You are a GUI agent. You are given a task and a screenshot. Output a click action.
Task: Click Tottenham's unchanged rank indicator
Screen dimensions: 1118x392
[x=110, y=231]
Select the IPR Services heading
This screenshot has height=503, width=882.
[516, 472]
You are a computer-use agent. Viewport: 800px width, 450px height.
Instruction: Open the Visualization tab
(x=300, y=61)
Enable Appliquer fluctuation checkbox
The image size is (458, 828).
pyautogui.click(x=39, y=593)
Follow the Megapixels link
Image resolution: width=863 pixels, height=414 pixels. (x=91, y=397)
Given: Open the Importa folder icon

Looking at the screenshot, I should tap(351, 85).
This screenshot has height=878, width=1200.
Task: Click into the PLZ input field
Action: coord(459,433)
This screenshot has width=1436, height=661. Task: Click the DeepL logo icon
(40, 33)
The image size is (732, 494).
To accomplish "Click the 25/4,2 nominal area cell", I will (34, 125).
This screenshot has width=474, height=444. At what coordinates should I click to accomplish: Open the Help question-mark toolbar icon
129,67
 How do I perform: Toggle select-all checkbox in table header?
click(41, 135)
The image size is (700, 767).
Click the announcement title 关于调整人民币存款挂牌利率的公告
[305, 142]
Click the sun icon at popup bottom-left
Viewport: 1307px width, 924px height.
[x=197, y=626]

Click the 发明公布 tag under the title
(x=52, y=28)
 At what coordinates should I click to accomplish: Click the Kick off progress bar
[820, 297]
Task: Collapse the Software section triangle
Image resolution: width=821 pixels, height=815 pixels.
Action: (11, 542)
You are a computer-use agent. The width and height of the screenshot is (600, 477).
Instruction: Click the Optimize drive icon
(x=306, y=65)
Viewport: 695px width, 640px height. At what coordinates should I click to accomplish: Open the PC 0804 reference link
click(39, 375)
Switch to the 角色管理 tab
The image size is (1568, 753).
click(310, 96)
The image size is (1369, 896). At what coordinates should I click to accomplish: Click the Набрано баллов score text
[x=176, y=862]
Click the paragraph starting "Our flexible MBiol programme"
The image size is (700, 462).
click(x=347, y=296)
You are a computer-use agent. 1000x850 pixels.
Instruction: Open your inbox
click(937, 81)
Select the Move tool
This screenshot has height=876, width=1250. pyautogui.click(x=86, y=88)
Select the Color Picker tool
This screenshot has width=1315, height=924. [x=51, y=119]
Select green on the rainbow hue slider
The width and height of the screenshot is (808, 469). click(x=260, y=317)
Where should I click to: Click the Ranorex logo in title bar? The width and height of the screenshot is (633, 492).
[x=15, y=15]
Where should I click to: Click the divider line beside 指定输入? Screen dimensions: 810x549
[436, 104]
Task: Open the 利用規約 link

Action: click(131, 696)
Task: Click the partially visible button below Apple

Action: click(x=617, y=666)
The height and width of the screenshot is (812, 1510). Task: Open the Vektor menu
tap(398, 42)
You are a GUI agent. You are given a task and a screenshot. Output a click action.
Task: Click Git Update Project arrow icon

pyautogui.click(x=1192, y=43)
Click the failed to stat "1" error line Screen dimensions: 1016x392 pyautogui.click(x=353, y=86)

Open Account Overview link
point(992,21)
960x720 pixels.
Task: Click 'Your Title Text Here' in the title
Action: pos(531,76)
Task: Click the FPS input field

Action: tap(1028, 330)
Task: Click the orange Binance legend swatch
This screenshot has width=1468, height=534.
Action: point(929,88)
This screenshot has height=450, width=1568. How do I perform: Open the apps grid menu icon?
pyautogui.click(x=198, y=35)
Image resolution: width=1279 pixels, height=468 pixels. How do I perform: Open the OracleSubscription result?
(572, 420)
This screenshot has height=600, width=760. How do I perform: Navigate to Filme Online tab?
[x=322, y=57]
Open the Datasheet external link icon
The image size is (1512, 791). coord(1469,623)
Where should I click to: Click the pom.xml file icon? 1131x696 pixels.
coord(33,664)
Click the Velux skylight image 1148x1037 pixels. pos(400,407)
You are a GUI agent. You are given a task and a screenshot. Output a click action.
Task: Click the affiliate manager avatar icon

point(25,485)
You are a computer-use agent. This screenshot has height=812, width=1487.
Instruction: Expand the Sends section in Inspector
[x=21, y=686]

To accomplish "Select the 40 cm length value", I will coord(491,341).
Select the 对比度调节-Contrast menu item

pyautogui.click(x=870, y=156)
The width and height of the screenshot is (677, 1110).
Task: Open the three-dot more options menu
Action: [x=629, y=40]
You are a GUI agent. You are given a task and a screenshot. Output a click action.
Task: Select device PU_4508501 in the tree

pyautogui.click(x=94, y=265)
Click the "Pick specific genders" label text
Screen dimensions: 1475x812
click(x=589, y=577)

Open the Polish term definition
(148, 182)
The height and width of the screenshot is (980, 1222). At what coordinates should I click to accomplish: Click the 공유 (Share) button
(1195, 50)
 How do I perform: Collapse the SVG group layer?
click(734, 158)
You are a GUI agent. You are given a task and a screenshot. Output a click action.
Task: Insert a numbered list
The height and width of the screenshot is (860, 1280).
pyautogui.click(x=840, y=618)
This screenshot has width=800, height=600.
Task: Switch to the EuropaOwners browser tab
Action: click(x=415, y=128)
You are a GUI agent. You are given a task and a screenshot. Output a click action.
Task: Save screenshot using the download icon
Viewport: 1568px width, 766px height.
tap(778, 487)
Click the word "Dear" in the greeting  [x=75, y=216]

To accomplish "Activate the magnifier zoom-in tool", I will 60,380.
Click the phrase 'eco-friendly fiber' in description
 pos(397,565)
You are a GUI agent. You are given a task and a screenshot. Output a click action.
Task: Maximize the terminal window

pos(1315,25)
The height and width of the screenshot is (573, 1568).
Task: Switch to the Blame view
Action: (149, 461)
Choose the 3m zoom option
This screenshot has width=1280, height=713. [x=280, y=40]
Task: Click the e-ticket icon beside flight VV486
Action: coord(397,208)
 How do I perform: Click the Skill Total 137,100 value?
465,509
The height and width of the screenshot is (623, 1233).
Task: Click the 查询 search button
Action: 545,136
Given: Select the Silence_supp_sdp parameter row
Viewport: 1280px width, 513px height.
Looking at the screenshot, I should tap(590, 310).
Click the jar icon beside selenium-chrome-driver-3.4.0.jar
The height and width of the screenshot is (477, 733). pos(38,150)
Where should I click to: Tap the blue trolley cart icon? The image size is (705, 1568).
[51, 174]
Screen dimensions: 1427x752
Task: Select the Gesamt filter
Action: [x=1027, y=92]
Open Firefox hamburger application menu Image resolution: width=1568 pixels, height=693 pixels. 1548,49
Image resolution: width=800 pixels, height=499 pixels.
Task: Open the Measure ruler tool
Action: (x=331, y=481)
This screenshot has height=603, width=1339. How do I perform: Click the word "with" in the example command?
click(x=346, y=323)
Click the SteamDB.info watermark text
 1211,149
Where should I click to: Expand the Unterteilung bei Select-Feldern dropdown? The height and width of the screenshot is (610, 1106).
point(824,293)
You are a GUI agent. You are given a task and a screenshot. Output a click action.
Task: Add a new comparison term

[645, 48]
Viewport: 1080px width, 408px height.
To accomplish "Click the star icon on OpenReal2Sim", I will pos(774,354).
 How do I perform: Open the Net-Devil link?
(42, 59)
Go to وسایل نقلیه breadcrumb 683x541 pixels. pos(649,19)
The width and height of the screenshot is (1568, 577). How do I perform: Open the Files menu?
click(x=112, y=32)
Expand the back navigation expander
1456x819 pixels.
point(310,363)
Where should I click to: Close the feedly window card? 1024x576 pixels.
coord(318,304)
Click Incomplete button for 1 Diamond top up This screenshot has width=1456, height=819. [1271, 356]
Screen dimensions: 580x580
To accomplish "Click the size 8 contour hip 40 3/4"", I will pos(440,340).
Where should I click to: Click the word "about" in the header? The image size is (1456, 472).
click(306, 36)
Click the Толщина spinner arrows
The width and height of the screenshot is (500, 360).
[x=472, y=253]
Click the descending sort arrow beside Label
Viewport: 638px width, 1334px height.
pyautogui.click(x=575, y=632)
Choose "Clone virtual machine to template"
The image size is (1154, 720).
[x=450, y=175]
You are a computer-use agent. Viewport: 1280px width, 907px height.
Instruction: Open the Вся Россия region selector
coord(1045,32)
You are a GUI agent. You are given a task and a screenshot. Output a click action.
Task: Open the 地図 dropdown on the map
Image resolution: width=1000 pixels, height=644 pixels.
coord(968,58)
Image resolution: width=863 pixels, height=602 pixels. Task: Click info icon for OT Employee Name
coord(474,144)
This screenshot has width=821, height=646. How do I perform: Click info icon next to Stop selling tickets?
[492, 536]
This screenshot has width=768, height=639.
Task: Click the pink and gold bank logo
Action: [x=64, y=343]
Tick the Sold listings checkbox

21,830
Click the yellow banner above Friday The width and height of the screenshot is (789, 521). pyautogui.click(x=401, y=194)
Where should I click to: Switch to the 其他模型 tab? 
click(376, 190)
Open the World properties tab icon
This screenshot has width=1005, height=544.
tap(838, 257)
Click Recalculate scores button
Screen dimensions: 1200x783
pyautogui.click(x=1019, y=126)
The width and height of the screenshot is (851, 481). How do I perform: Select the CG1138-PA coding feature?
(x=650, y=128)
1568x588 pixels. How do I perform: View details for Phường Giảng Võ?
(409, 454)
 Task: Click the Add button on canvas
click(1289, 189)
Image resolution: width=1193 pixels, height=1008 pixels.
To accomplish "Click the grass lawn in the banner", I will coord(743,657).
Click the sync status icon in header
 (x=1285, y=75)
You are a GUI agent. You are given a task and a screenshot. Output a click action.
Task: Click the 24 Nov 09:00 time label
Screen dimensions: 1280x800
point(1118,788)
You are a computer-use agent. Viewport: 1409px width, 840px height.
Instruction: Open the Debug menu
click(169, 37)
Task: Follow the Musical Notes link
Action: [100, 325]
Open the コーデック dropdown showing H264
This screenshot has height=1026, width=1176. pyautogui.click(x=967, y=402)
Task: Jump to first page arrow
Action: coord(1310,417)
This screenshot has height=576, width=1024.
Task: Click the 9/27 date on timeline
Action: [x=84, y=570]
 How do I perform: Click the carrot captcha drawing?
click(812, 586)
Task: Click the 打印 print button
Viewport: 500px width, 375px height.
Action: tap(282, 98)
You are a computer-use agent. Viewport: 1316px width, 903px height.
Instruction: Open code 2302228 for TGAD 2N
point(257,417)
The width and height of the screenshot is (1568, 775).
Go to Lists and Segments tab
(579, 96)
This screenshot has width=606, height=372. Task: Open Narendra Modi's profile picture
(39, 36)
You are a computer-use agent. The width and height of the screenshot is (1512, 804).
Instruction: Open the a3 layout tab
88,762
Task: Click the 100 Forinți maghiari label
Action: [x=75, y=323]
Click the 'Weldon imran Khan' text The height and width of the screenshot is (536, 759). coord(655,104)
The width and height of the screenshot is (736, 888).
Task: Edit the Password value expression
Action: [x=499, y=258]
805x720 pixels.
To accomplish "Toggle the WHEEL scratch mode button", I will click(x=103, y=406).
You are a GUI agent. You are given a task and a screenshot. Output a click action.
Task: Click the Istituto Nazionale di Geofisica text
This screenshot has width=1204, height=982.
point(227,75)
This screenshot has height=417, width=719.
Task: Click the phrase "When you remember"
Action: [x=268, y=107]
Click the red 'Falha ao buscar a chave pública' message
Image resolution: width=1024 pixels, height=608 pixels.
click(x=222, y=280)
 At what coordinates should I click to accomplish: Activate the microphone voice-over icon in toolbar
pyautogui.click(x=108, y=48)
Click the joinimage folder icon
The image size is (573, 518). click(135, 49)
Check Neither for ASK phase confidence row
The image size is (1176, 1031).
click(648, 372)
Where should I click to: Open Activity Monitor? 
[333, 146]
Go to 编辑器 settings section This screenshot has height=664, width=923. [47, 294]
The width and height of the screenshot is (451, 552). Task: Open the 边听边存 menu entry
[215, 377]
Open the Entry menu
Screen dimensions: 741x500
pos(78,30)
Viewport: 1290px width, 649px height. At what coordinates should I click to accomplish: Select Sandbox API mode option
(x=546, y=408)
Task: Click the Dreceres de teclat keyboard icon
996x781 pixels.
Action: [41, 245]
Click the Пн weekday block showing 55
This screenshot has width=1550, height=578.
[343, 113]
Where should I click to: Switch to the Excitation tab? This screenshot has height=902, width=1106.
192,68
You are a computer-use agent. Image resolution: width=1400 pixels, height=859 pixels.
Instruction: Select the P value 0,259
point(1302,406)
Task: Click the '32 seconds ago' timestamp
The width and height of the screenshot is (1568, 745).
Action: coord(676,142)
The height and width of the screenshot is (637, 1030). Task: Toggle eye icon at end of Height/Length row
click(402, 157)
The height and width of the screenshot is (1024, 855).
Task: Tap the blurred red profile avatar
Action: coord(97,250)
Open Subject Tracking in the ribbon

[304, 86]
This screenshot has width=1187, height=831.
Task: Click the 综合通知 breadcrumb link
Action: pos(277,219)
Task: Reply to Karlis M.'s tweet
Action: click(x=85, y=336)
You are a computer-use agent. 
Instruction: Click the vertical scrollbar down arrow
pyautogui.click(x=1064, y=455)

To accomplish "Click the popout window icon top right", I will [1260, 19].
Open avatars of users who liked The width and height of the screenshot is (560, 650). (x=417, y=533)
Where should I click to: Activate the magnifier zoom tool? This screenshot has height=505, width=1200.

Directions for this task: Go through the listing above and copy each line in which the string "magnifier" is found.

Answer to this task:
To accomplish "Activate the magnifier zoom-in tool", I will 60,380.
Where should I click to: Activate the magnifier zoom tool? This screenshot has height=505, width=1200.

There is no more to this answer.